| Provided data |

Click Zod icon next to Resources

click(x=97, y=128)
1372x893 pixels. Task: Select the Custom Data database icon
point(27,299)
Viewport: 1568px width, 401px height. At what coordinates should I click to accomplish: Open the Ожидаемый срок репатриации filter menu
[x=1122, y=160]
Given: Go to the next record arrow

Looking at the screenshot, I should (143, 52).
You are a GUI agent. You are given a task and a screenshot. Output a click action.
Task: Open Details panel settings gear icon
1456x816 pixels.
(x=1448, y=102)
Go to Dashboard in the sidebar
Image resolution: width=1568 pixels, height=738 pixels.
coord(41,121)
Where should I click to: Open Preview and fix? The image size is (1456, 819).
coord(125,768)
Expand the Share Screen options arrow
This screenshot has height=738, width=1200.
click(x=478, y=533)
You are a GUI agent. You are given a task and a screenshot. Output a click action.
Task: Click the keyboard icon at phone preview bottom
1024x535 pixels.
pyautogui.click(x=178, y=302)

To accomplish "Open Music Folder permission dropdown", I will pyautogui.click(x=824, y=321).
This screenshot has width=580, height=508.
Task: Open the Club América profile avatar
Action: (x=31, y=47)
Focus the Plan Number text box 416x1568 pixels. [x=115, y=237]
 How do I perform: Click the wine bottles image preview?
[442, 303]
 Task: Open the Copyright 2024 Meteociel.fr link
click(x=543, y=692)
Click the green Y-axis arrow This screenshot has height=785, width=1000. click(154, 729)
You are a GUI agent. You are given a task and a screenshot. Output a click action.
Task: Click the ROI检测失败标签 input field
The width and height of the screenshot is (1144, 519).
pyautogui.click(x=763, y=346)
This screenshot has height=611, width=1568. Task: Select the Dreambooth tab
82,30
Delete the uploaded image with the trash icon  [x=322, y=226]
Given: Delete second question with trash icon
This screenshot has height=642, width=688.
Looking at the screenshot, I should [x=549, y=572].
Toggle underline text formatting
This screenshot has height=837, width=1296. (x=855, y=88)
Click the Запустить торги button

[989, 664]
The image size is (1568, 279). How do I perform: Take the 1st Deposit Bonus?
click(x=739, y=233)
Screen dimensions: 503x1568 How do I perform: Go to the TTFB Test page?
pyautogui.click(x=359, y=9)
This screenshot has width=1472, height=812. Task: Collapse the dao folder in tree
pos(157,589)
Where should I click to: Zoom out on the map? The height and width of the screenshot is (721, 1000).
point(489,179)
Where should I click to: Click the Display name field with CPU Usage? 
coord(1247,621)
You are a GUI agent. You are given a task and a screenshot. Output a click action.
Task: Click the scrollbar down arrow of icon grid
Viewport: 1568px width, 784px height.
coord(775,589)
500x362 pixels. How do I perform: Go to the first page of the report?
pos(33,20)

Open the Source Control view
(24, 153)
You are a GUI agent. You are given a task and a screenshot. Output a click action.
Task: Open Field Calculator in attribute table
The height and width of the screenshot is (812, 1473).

| Work instruction |
Could you return every record above exactly as written?

| Response for this exercise |
Click Zod icon next to Resources

click(x=97, y=128)
1372x893 pixels. Task: Select the Custom Data database icon
point(27,299)
Viewport: 1568px width, 401px height. At what coordinates should I click to accomplish: Open the Ожидаемый срок репатриации filter menu
[x=1122, y=160]
Given: Go to the next record arrow

Looking at the screenshot, I should (143, 52).
You are a GUI agent. You are given a task and a screenshot. Output a click action.
Task: Open Details panel settings gear icon
1456x816 pixels.
(x=1448, y=102)
Go to Dashboard in the sidebar
Image resolution: width=1568 pixels, height=738 pixels.
coord(41,121)
Where should I click to: Open Preview and fix? The image size is (1456, 819).
coord(125,768)
Expand the Share Screen options arrow
This screenshot has height=738, width=1200.
click(x=478, y=533)
You are a GUI agent. You are given a task and a screenshot. Output a click action.
Task: Click the keyboard icon at phone preview bottom
1024x535 pixels.
pyautogui.click(x=178, y=302)

To accomplish "Open Music Folder permission dropdown", I will pyautogui.click(x=824, y=321).
This screenshot has width=580, height=508.
Task: Open the Club América profile avatar
Action: (x=31, y=47)
Focus the Plan Number text box 416x1568 pixels. [x=115, y=237]
 How do I perform: Click the wine bottles image preview?
[442, 303]
 Task: Open the Copyright 2024 Meteociel.fr link
click(x=543, y=692)
Click the green Y-axis arrow This screenshot has height=785, width=1000. click(154, 729)
You are a GUI agent. You are given a task and a screenshot. Output a click action.
Task: Click the ROI检测失败标签 input field
The width and height of the screenshot is (1144, 519).
pyautogui.click(x=763, y=346)
This screenshot has height=611, width=1568. Task: Select the Dreambooth tab
82,30
Delete the uploaded image with the trash icon  [x=322, y=226]
Given: Delete second question with trash icon
This screenshot has height=642, width=688.
Looking at the screenshot, I should [x=549, y=572].
Toggle underline text formatting
This screenshot has height=837, width=1296. (x=855, y=88)
Click the Запустить торги button

[989, 664]
The image size is (1568, 279). How do I perform: Take the 1st Deposit Bonus?
click(x=739, y=233)
Screen dimensions: 503x1568 How do I perform: Go to the TTFB Test page?
pyautogui.click(x=359, y=9)
This screenshot has width=1472, height=812. Task: Collapse the dao folder in tree
pos(157,589)
Where should I click to: Zoom out on the map? The height and width of the screenshot is (721, 1000).
point(489,179)
Where should I click to: Click the Display name field with CPU Usage? 
coord(1247,621)
You are a GUI agent. You are given a task and a screenshot. Output a click action.
Task: Click the scrollbar down arrow of icon grid
Viewport: 1568px width, 784px height.
coord(775,589)
500x362 pixels. How do I perform: Go to the first page of the report?
pos(33,20)

Open the Source Control view
(24, 153)
You are a GUI agent. You are given a task and a screenshot. Output a click action.
Task: Open Field Calculator in attribute table
The height and width of the screenshot is (812, 1473).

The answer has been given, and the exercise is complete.